TOROLAC IV/IM should not be mixed in a small volume (eg, in a syringe) with morphine sulfate, meperidine hydrochloride, promethazine hydrochloride or hydroxyzine hydrochloride; this will result in precipitation of ketorolac from solution.
TOROLAC ORAL is indicated ONLY as continuation therapy to TOROLAC IV/IM for the management of moderately severe acute pain that requires analgesia at the opioid level (see also PRECAUTIONS : Information for Patients ).

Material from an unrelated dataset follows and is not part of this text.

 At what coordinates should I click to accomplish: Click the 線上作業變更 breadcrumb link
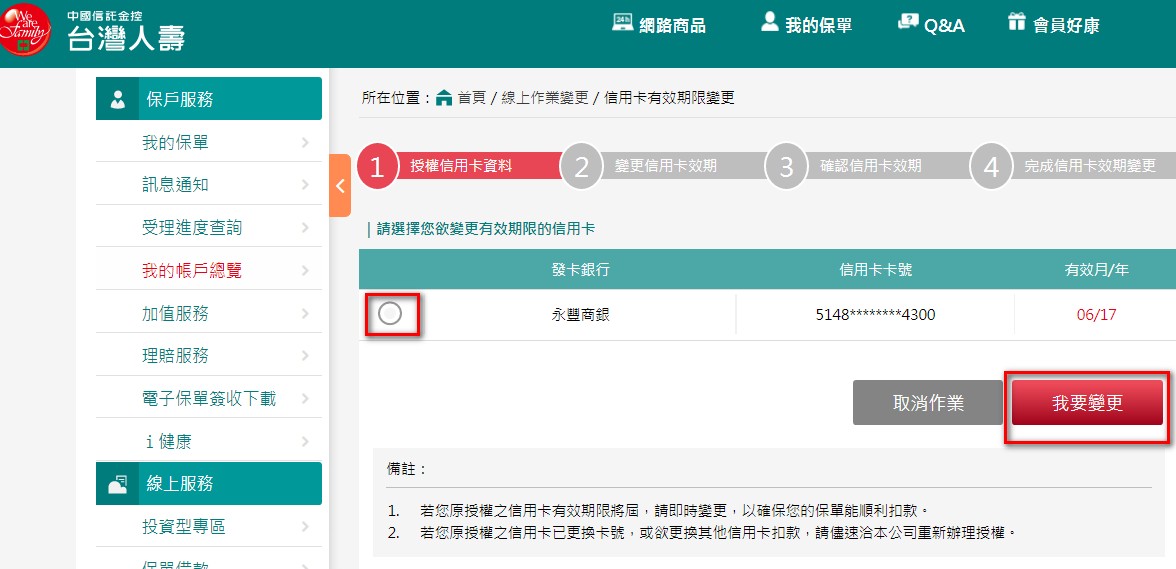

Transition from TOROLAC IV/IM to TOROLAC ORAL : The recommended TOROLAC ORAL dose is as follows:
Patients <65 years of age: 2 tablets as a first oral dose for patients who received 60 mg IM single dose, 30 mg IV single dose or 30 mg multiple dose. TOROLAC IV/IM followed by 1 tablet TOROLAC ORAL every 4 to 6 hours, not to exceed 40 mg/24 h of TOROLAC ORAL
Patients >/=65 years of age, renally impaired and/or less than 50 kg (110 lbs) of body weight: 1 tablet as a first oral dose for patients who received 30 mg IM single dose, 15 mg IV single dose or 15 mg multiple dose. TOROLAC IV/IM followed by 1 tablet TOROLAC ORAL every 4 to 6 hours, not to exceed 40 mg/24 h of TOROLAC ORAL .
Shortening the recommended dosing intervals may result in increased frequency and severity of adverse reactions.
The maximum combined duration of use (parenteral and oral TOROLAC) is limited to 5 days.